PROBLEM STATEMENT
Copy every line from the one that holds "The image size is (1280, 785)." to the end of the records below, exactly and with nothing else, but without any pictures.

Records from a collection:
══════════════════════════════

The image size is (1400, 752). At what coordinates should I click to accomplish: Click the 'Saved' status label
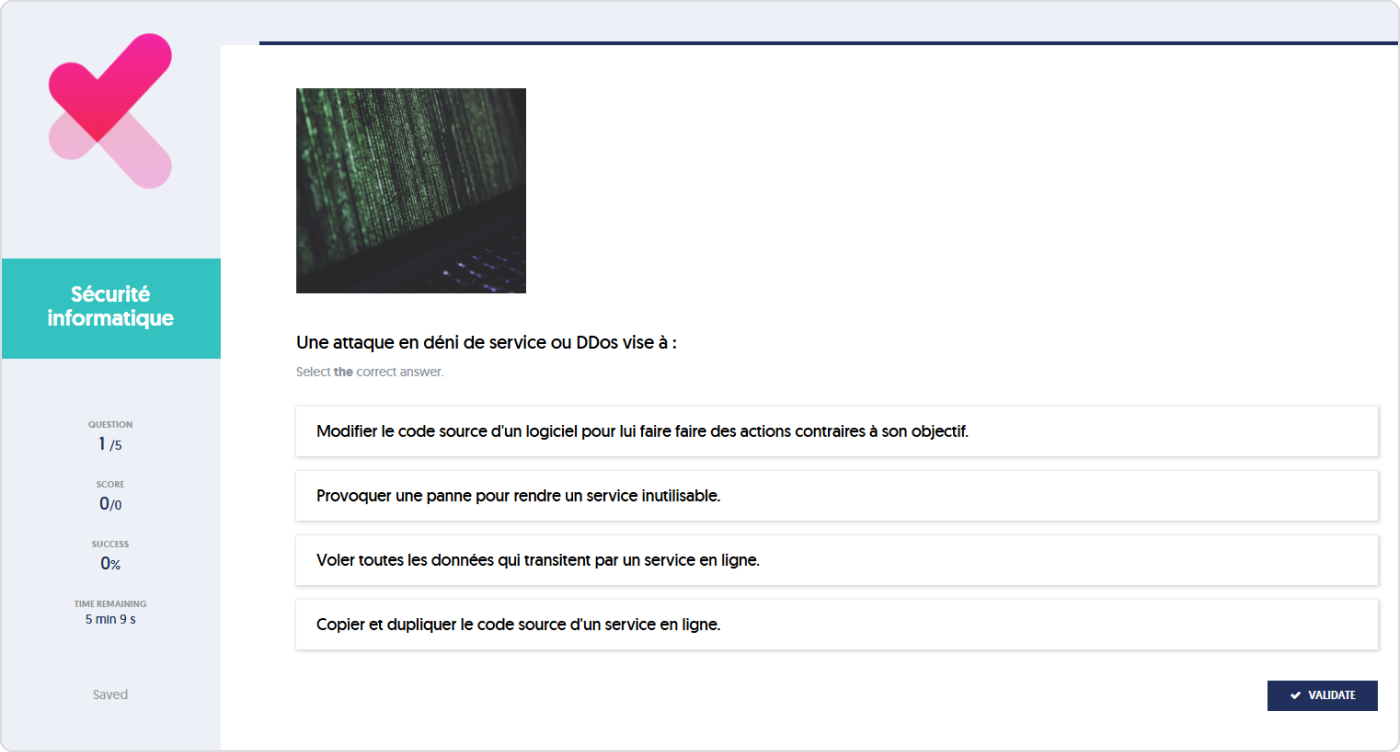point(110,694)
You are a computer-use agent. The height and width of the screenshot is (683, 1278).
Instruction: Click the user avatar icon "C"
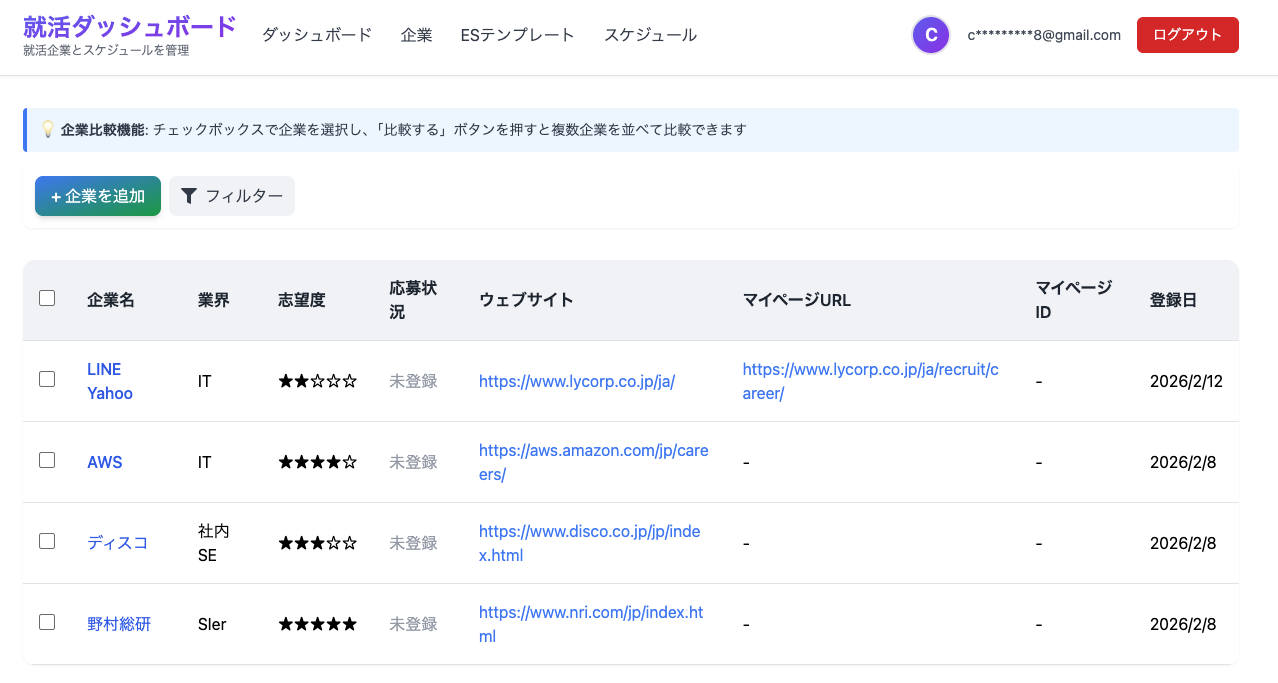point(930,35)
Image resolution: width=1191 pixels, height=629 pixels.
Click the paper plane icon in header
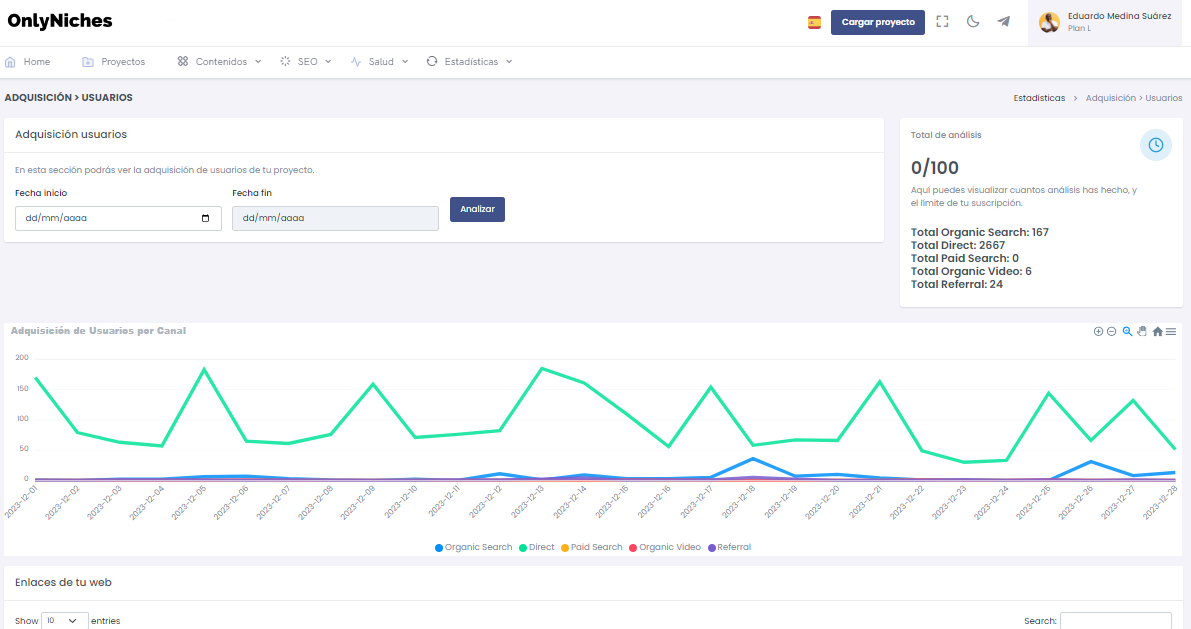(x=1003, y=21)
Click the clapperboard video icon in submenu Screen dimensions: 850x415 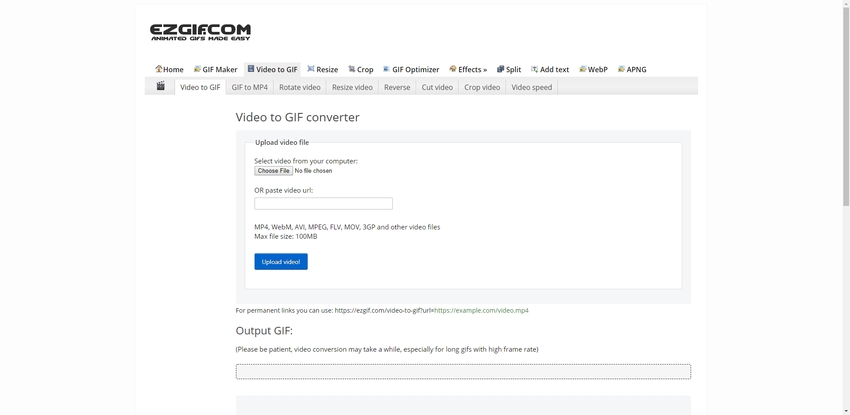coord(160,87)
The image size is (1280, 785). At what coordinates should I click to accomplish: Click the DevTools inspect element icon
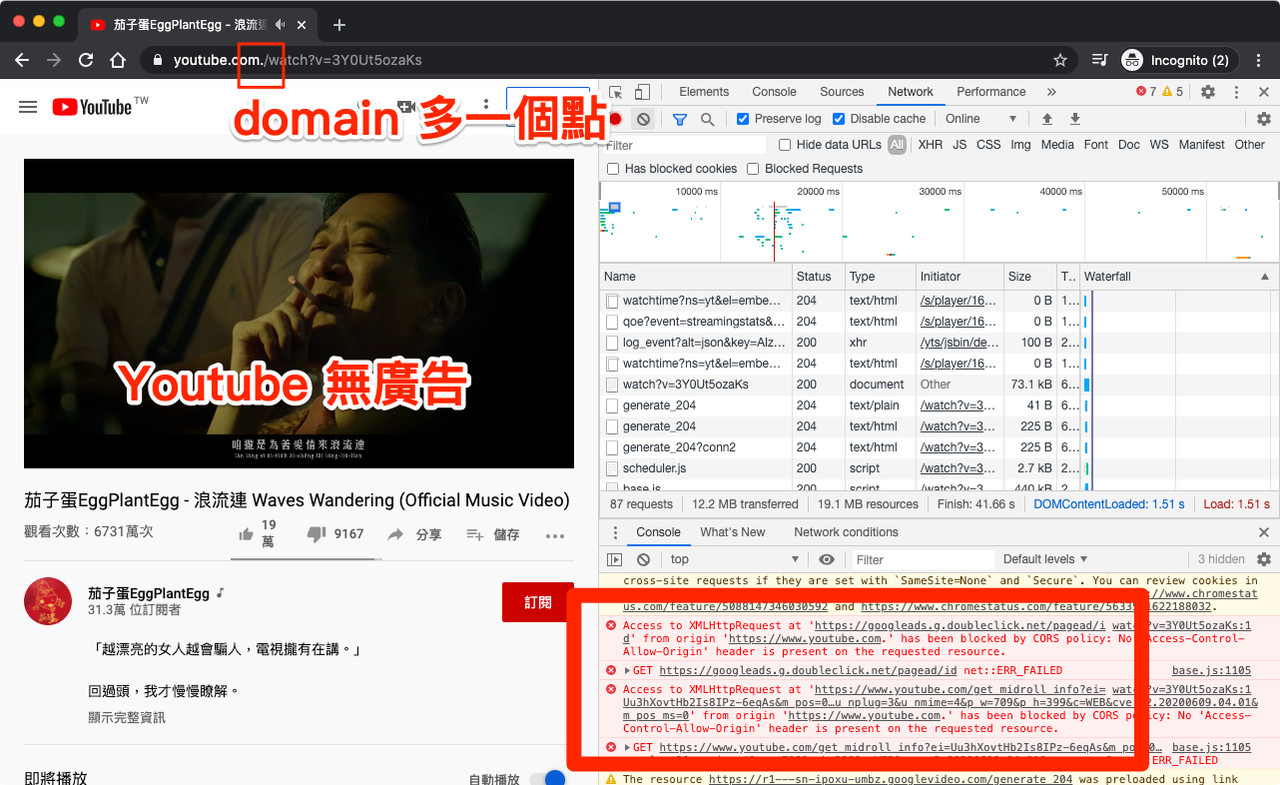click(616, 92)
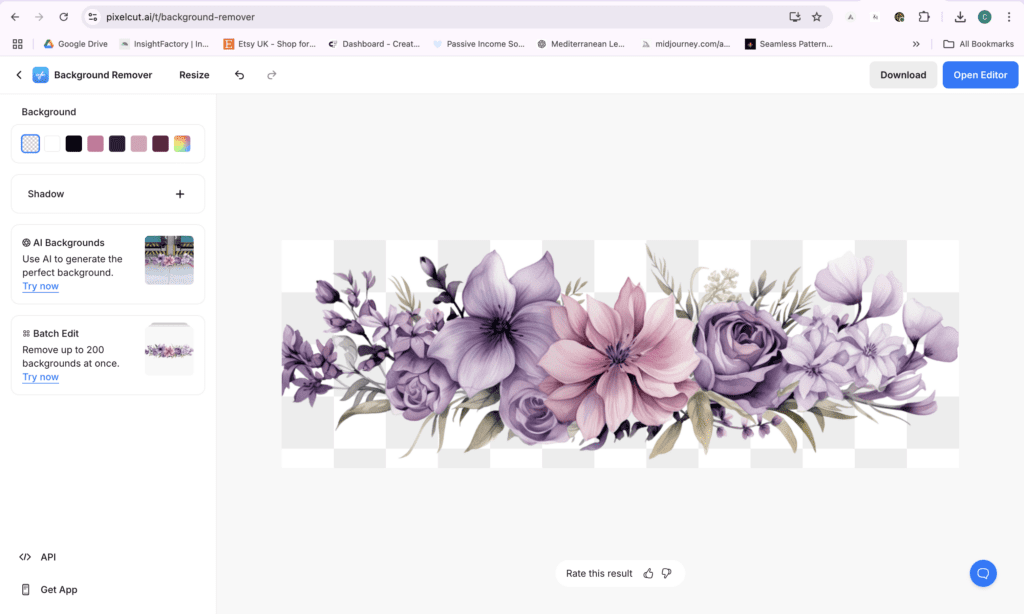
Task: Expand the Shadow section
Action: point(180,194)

══════════════════════════════

TASK OUTPUT
The image size is (1280, 785). At what coordinates should I click to accomplish: Click the DevTools inspect element icon
click(616, 92)
Task: Expand the Shadow section
Action: point(180,194)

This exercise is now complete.